I have recently been planning what I will be doing after university. My parents are being supportive of my decisions and wanting to help me find a good solution. However, I told them that I want to “figure it out alone”. When I told my Dad this, he replied saying “Sorry, but I don’t know what that means”.
At the time I was frustrated with his response. I thought he wasn’t listening to what I wanted and that he wasn’t even trying to understand. He just wanted to be right (sorry Dad). And although it pains me to say this… I think he was right on this particular occasion. We don’t need to do anything alone. Being alone is a horrible feeling.
Today also got me thinking that if I had to do things alone all the time, life would be a hell of a lot harder. People often say that only YOU can beat your eating disorder, but you don’t have to do it alone. I think this is so true. Only I can beat Ed. It is a part of me and unfortunately only I can fully destroy it. But if I didn’t have my friends and family on my side in this battle, the fight would be impossible.
I have been struggling a lot with body image recently. The self-hatred every time I look in the mirror is getting seriously painful and I would do anything for it to go away. I look forward to a day when I can look at myself in the mirror and love my body. I had told myself I would go to the gym today and because I was so tired after a week of living in the library I didn’t manage to get there this morning. It got to 7pm and the voices in my head were screaming at me to go. It was dinner time, it was a saturday night, and I couldn’t think of many worse things than going to the gym. But, I got my gym kit on ready to leave.

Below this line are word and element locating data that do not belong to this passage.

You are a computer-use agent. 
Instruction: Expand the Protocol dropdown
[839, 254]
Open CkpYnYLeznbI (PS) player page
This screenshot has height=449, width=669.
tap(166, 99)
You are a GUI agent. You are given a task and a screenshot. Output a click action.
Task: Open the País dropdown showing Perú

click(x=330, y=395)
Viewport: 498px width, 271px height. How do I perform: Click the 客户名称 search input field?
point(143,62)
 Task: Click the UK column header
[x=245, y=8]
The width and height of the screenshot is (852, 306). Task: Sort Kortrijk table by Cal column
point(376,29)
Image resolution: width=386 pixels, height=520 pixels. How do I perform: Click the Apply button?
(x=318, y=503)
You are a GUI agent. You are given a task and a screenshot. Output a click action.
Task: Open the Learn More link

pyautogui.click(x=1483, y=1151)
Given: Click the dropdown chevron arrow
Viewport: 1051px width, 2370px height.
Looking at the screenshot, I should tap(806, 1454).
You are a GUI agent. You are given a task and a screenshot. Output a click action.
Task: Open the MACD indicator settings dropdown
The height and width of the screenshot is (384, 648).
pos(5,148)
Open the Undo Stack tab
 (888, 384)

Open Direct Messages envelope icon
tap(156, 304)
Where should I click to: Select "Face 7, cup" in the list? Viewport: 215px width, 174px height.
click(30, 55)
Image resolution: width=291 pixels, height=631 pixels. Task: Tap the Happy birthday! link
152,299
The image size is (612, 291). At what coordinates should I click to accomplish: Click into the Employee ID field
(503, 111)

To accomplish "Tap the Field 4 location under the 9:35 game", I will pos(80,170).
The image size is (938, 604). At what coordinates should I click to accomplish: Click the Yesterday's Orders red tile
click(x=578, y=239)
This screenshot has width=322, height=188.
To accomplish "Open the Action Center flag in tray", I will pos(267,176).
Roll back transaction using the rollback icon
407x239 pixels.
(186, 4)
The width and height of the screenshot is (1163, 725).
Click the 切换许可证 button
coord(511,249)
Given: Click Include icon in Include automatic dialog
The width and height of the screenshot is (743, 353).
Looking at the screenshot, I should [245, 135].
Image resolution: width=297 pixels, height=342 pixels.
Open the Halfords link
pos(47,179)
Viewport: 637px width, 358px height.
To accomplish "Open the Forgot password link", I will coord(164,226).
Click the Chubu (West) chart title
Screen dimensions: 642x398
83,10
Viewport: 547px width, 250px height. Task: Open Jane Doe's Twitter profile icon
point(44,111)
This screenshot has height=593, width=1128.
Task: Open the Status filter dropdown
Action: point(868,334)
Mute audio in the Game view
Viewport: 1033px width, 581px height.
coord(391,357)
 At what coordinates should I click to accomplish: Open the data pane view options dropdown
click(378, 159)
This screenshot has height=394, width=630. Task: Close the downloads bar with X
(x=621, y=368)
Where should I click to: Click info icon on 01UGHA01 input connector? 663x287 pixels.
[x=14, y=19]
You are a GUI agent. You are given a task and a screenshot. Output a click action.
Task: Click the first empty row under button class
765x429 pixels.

Seconds before leaving the house I took a second to properly think about what I was doing. I instantly got on my phone to contact my friend and talk it through. I knew deep down I was doing the wrong thing. She told me to take my gym kit off and not go. I am stronger than Ed. All I needed to do to prove it was change into some comfy clothes and start making dinner. I took some deep breaths and after 10 minutes of deciding what to do I managed to do the right thing. Although it felt like a failure, I know it was a victory.
As I was sat in my room in tears, trying to take off some stupid gym kit, I was reminded that I couldn’t fight this illness alone. And I am so lucky that I don’t need to. If it wasn’t for my friend S today, I would have gone to the gym and Ed would have got even louder.
People always say that Eating Disorders are a “family illness”. They don’t just affect the sufferer, it affects the family too. Well in my case, I think my eating disorder is a ‘family and friends illness’. I most definitely haven’t been Ed’s only victim over the past few years, and I can never thank my friends and family enough for sticking by me. If I were alone, I dread to think what my life could look like.